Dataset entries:
================
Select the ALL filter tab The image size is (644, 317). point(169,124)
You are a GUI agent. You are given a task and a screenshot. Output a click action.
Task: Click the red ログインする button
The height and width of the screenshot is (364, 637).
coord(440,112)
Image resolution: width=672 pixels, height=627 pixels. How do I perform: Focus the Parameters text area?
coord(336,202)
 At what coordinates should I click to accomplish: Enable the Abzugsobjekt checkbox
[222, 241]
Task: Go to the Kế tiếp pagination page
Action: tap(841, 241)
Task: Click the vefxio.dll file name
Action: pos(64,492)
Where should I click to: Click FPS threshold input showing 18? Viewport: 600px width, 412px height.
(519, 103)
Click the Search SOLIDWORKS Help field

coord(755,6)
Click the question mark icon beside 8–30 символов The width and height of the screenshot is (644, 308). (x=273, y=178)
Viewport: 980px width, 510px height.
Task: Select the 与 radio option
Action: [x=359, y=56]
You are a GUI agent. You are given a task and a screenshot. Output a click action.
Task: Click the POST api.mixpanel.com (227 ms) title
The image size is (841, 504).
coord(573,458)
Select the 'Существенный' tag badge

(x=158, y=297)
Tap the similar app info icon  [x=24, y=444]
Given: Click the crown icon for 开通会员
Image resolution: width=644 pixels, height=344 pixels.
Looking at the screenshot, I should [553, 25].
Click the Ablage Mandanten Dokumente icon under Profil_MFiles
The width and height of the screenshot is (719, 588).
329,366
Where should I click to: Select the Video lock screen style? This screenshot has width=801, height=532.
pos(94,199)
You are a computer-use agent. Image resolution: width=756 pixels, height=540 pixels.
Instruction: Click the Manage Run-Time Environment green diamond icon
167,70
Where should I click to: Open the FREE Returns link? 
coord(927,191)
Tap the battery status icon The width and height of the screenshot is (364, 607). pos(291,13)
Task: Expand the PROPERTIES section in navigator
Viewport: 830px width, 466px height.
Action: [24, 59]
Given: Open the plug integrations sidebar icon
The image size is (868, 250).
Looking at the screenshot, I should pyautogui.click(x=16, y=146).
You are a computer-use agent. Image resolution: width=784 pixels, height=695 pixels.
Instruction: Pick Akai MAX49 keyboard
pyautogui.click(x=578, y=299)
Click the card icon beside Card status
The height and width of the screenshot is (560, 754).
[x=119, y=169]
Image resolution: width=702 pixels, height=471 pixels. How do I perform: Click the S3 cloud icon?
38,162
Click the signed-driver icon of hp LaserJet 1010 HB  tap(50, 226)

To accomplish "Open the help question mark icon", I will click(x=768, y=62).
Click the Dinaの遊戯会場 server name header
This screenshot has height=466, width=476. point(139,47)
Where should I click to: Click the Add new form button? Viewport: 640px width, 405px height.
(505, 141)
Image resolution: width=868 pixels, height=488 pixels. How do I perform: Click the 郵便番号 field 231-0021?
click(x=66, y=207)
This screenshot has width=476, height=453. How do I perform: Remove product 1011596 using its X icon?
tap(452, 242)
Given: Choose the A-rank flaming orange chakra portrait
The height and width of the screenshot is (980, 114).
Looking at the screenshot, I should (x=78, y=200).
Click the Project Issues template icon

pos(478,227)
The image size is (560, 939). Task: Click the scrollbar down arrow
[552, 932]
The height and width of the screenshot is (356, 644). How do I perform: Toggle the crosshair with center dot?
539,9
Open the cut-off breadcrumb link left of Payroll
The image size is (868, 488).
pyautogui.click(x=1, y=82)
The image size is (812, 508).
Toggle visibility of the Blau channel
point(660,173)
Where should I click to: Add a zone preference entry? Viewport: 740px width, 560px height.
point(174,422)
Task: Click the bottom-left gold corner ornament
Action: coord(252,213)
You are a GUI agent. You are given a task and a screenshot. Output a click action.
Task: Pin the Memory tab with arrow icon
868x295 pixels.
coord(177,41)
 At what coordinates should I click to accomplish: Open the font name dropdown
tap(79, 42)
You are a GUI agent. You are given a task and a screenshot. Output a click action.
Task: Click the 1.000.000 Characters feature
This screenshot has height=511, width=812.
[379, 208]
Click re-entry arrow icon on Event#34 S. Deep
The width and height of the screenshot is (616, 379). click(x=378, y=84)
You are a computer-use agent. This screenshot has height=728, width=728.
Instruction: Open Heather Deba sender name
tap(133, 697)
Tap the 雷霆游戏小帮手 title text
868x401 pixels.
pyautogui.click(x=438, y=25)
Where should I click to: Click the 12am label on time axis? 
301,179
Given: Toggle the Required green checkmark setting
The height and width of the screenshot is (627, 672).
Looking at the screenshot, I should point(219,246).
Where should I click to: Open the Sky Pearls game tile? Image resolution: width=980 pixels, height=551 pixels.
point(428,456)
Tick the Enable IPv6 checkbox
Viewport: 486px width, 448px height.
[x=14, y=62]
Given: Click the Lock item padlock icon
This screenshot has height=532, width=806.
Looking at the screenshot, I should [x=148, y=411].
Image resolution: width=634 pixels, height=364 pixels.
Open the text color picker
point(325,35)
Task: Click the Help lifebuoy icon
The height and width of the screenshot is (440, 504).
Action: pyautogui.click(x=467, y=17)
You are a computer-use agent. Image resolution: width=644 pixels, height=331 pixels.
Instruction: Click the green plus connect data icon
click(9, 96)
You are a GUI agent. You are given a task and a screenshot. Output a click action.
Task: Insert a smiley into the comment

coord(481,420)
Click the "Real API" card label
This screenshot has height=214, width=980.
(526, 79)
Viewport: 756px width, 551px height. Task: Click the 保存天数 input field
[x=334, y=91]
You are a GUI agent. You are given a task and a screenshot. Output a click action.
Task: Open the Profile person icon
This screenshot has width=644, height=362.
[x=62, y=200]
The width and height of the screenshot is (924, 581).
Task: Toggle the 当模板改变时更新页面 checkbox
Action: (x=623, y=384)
================
WHAT TO PRODUCE: All records shown above are to be repeated exactly.

ANSWER SECTION:
Select the ALL filter tab The image size is (644, 317). point(169,124)
You are a GUI agent. You are given a task and a screenshot. Output a click action.
Task: Click the red ログインする button
The height and width of the screenshot is (364, 637).
coord(440,112)
Image resolution: width=672 pixels, height=627 pixels. How do I perform: Focus the Parameters text area?
coord(336,202)
 At what coordinates should I click to accomplish: Enable the Abzugsobjekt checkbox
[222, 241]
Task: Go to the Kế tiếp pagination page
Action: tap(841, 241)
Task: Click the vefxio.dll file name
Action: pos(64,492)
Where should I click to: Click FPS threshold input showing 18? Viewport: 600px width, 412px height.
(519, 103)
Click the Search SOLIDWORKS Help field

coord(755,6)
Click the question mark icon beside 8–30 символов The width and height of the screenshot is (644, 308). (x=273, y=178)
Viewport: 980px width, 510px height.
Task: Select the 与 radio option
Action: [x=359, y=56]
You are a GUI agent. You are given a task and a screenshot. Output a click action.
Task: Click the POST api.mixpanel.com (227 ms) title
The image size is (841, 504).
coord(573,458)
Select the 'Существенный' tag badge

(x=158, y=297)
Tap the similar app info icon  [x=24, y=444]
Given: Click the crown icon for 开通会员
Image resolution: width=644 pixels, height=344 pixels.
Looking at the screenshot, I should [553, 25].
Click the Ablage Mandanten Dokumente icon under Profil_MFiles
The width and height of the screenshot is (719, 588).
329,366
Where should I click to: Select the Video lock screen style? This screenshot has width=801, height=532.
pos(94,199)
You are a computer-use agent. Image resolution: width=756 pixels, height=540 pixels.
Instruction: Click the Manage Run-Time Environment green diamond icon
167,70
Where should I click to: Open the FREE Returns link? 
coord(927,191)
Tap the battery status icon The width and height of the screenshot is (364, 607). pos(291,13)
Task: Expand the PROPERTIES section in navigator
Viewport: 830px width, 466px height.
Action: [24, 59]
Given: Open the plug integrations sidebar icon
The image size is (868, 250).
Looking at the screenshot, I should pyautogui.click(x=16, y=146).
You are a computer-use agent. Image resolution: width=784 pixels, height=695 pixels.
Instruction: Pick Akai MAX49 keyboard
pyautogui.click(x=578, y=299)
Click the card icon beside Card status
The height and width of the screenshot is (560, 754).
[x=119, y=169]
Image resolution: width=702 pixels, height=471 pixels. How do I perform: Click the S3 cloud icon?
38,162
Click the signed-driver icon of hp LaserJet 1010 HB  tap(50, 226)

To accomplish "Open the help question mark icon", I will click(x=768, y=62).
Click the Dinaの遊戯会場 server name header
This screenshot has height=466, width=476. point(139,47)
Where should I click to: Click the Add new form button? Viewport: 640px width, 405px height.
(505, 141)
Image resolution: width=868 pixels, height=488 pixels. How do I perform: Click the 郵便番号 field 231-0021?
click(x=66, y=207)
This screenshot has width=476, height=453. How do I perform: Remove product 1011596 using its X icon?
tap(452, 242)
Given: Choose the A-rank flaming orange chakra portrait
The height and width of the screenshot is (980, 114).
Looking at the screenshot, I should (x=78, y=200).
Click the Project Issues template icon

pos(478,227)
The image size is (560, 939). Task: Click the scrollbar down arrow
[552, 932]
The height and width of the screenshot is (356, 644). How do I perform: Toggle the crosshair with center dot?
539,9
Open the cut-off breadcrumb link left of Payroll
The image size is (868, 488).
pyautogui.click(x=1, y=82)
The image size is (812, 508).
Toggle visibility of the Blau channel
point(660,173)
Where should I click to: Add a zone preference entry? Viewport: 740px width, 560px height.
point(174,422)
Task: Click the bottom-left gold corner ornament
Action: coord(252,213)
You are a GUI agent. You are given a task and a screenshot. Output a click action.
Task: Pin the Memory tab with arrow icon
868x295 pixels.
coord(177,41)
 At what coordinates should I click to accomplish: Open the font name dropdown
tap(79, 42)
You are a GUI agent. You are given a task and a screenshot. Output a click action.
Task: Click the 1.000.000 Characters feature
This screenshot has height=511, width=812.
[379, 208]
Click re-entry arrow icon on Event#34 S. Deep
The width and height of the screenshot is (616, 379). click(x=378, y=84)
You are a computer-use agent. This screenshot has height=728, width=728.
Instruction: Open Heather Deba sender name
tap(133, 697)
Tap the 雷霆游戏小帮手 title text
868x401 pixels.
pyautogui.click(x=438, y=25)
Where should I click to: Click the 12am label on time axis? 
301,179
Given: Toggle the Required green checkmark setting
The height and width of the screenshot is (627, 672).
Looking at the screenshot, I should point(219,246).
Where should I click to: Open the Sky Pearls game tile? Image resolution: width=980 pixels, height=551 pixels.
point(428,456)
Tick the Enable IPv6 checkbox
Viewport: 486px width, 448px height.
[x=14, y=62]
Given: Click the Lock item padlock icon
This screenshot has height=532, width=806.
Looking at the screenshot, I should [x=148, y=411].
Image resolution: width=634 pixels, height=364 pixels.
Open the text color picker
point(325,35)
Task: Click the Help lifebuoy icon
The height and width of the screenshot is (440, 504).
Action: pyautogui.click(x=467, y=17)
You are a computer-use agent. Image resolution: width=644 pixels, height=331 pixels.
Instruction: Click the green plus connect data icon
click(9, 96)
You are a GUI agent. You are given a task and a screenshot. Output a click action.
Task: Insert a smiley into the comment

coord(481,420)
Click the "Real API" card label
This screenshot has height=214, width=980.
(526, 79)
Viewport: 756px width, 551px height. Task: Click the 保存天数 input field
[x=334, y=91]
You are a GUI agent. You are given a task and a screenshot. Output a click action.
Task: Open the Profile person icon
This screenshot has width=644, height=362.
[x=62, y=200]
The width and height of the screenshot is (924, 581).
Task: Toggle the 当模板改变时更新页面 checkbox
Action: (x=623, y=384)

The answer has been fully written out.